Once we were all geared up, the first exercise was saving "Manny" (the 75kg/165lbs dummy) from a smoky room.  It was just a smoke machine to simulate, but we still had our SCBA (self contained breathing apparatus) up and running.  I was paired up with Toni(Australia) for this exercise, you can see her behind me as I open the door.   I had to guide us along the side, using the back of my hand to feel the way, and she was supposed to keep a hand on my shoulder, and search the floor for Manny with her feet.  Once we found Manny, we needed to drag him to the door, one person dragging him and the other guiding their friend in the right direction.  We each took a turn.   Manny is heavy.  Props to firefighters who lift the real thing instead of the weak drag across the floor that we were doing!

Here's the group waiting their turns to go in, and me sitting on the bench after I finished.  You can see the clouds in these pictures too.  We started out with a nice cool, cloud-covered morning that swiftly became a full-out thunderstorm moving rapidly towards us.  So for safety's sake we headed back to the classroom to wait out the lighting.

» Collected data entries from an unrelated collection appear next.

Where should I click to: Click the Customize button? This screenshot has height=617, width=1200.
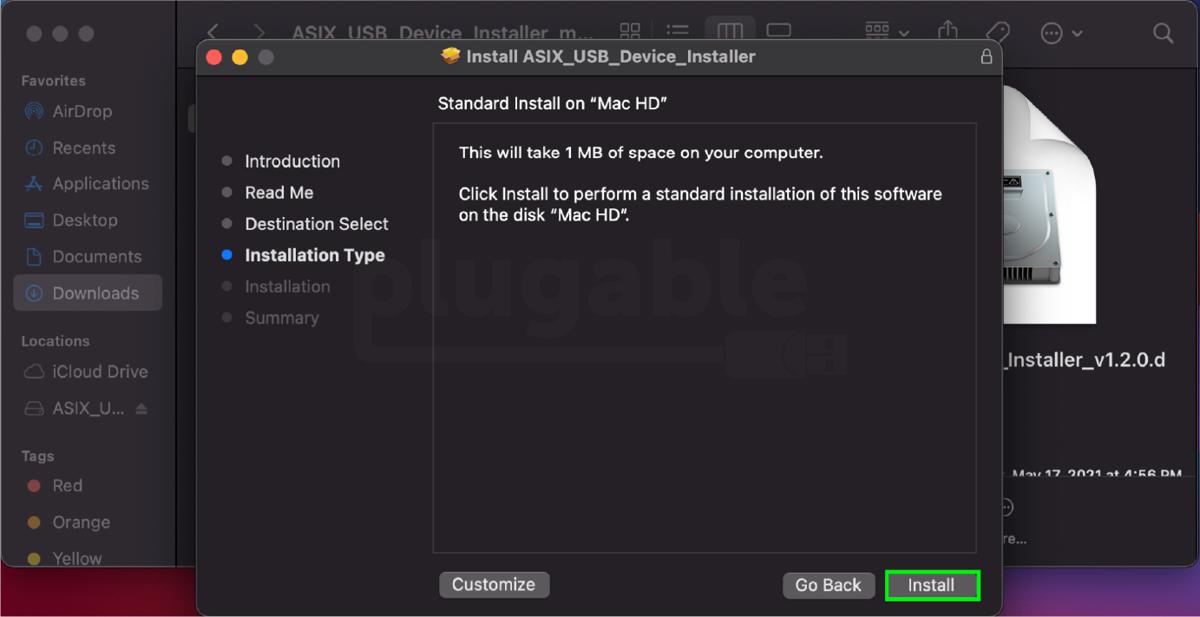[x=494, y=585]
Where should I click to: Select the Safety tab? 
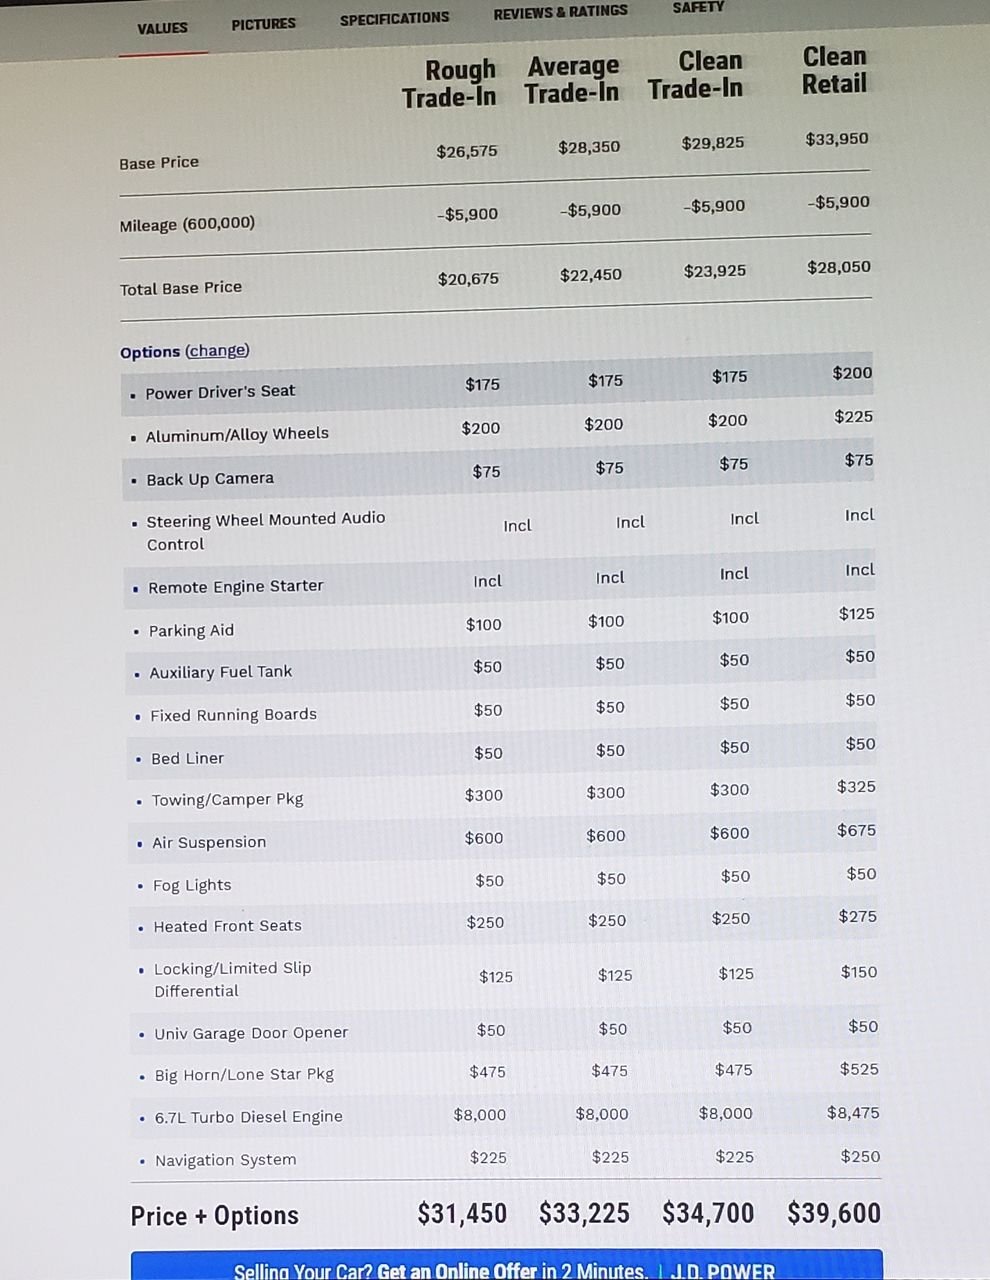698,8
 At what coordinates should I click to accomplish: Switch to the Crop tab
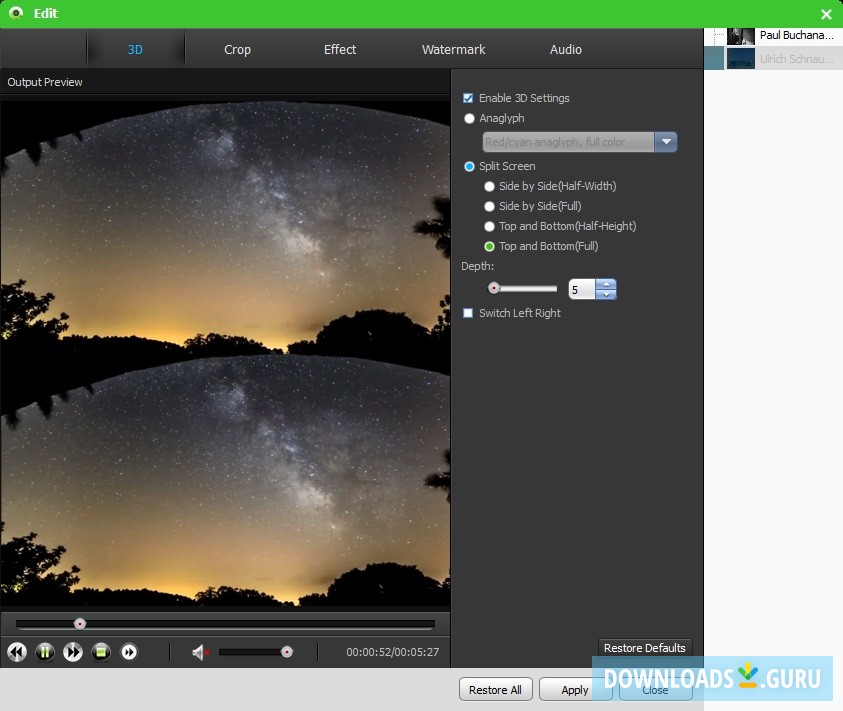click(237, 49)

Here are Annika (Germany), Candace (US), and Sophie (Switzerland) modelling the sexy suspenders in the classroom.

The storm passed us over with a large dump of rain in a little over an hour, and then it was safe to head back to the field.  Let me tell you, it is NOT easy to climb back into those vans fully geared up!  This is me with Seunghyeon and his wife Hoejung (South Korea) behind me and Margot (Australia) beside me.

 Back on the field, we split into two groups and my group started with the electrical fire.  Here I am using the CO2 extiguisher on the electrical fire after Tori (US) disconnected the electricity.

Once everyone had a chance to do that, our group moved over to the gas/propane fire.  This time we were getting to try out the hose.
I'm not actually sure who this is, but we each had a chance to man the nozzle.  We were in a group of four people, with three holding the hose and one directing the nozzle.  There's a lot of power in those hoses!!

Next activity was a gas/fuel fire (on top of water), in a drum.  We all took a turn spraying the dry chemical fire extinguisher on it.  It was really obvious when someone used the wrong technique with the fire extinguisher, and the fire would flare up even stronger!!

And finally, we were ready for the big finish, entering a container with a Class A fire (wood or other ash-producing combustible), fully geared up and using a fire hose to put it out.

The fire was a few pallets, but it doesn't take much to get a good strong fire going.
They were monitoring the temperature, and thanks to a strong wind adding O2 to the fire, the temp at 6ft height was 400C.  At 2-3ft up it was around 200C I think.  It was immediately obvious when you entered the container that you needed to duck down to avoid the worst of the heat.  It's amazing what a difference it can make!  Also, thanks to the smoke, it was almost impossible to see until you ducked down low.
Here I am, helping to hold the hose for my partner, as we enter the burning container.  We each took a turn spraying water on the fire, and watching the effect of the different techniques.

Whoever wanted got a cold wet towel to help cool off after finishing in the container.  Candace (US) found the towel a little cool for her liking!
And a final thanks to Kelly (Switzerland) who happily used 6 different cameras that day and helped us all to keep a record of the day we faced a fire and triumphed!